Exercise
Put the lines of the records into a Markdown table with the columns Row and Text, where Row numbers each line. Start with the line that contains "Click AND operator for Task 1: Success", go through the end of the records, skip blank lines, and leave the pictures out.
-- Start of Data for this task --
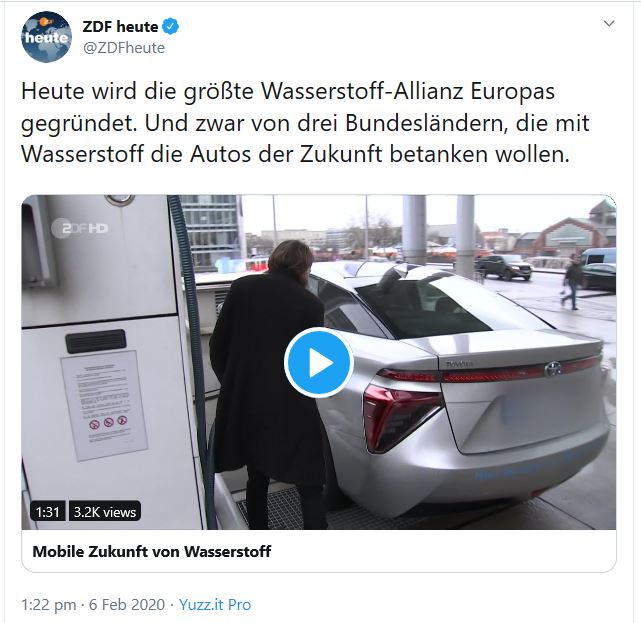
Task: Open the 1:22 pm timestamp
Action: (x=48, y=605)
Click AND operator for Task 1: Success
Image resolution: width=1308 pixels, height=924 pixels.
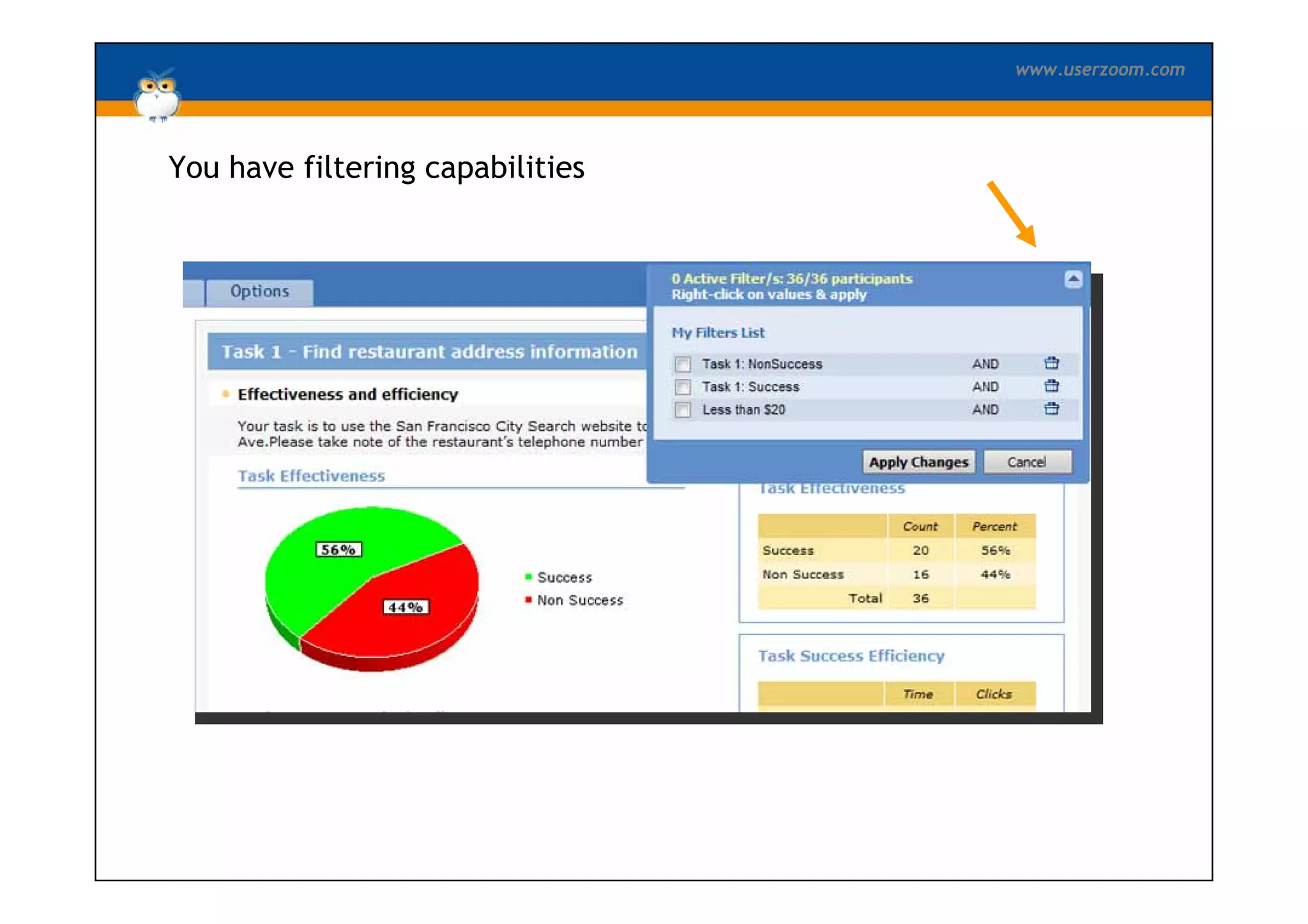[x=985, y=387]
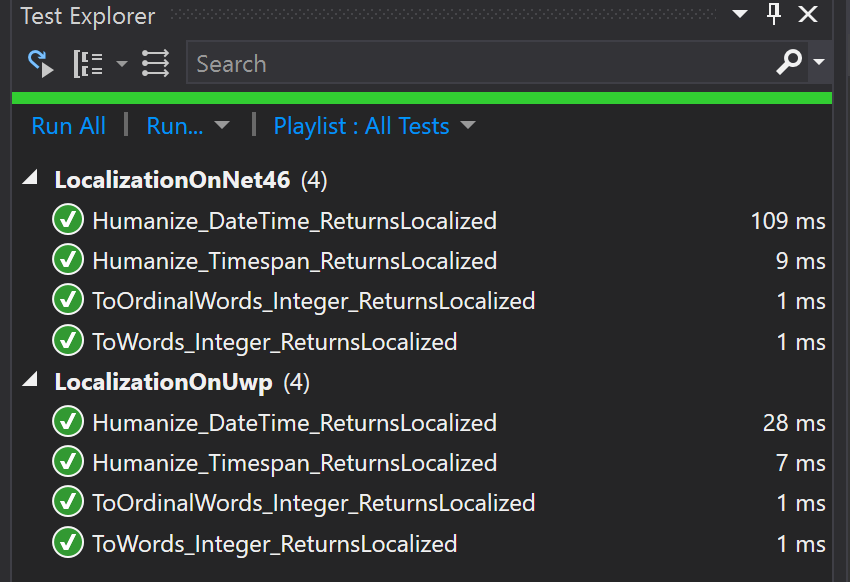Viewport: 850px width, 582px height.
Task: Click the search magnifier icon
Action: click(x=789, y=63)
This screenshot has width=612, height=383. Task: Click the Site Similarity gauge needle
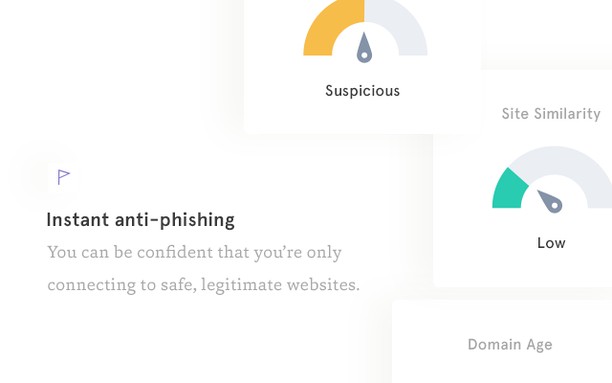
-- End of Data for this task --
Exercise response
| Row | Text |
|---|---|
| 1 | Click AND operator for Task 1: Success |
| 2 | Image resolution: width=1308 pixels, height=924 pixels. |
| 3 | [x=985, y=387] |
| 4 | Viewport: 850px width, 582px height. |
| 5 | Task: Click the search magnifier icon |
| 6 | Action: click(x=789, y=63) |
| 7 | This screenshot has width=612, height=383. Task: Click the Site Similarity gauge needle |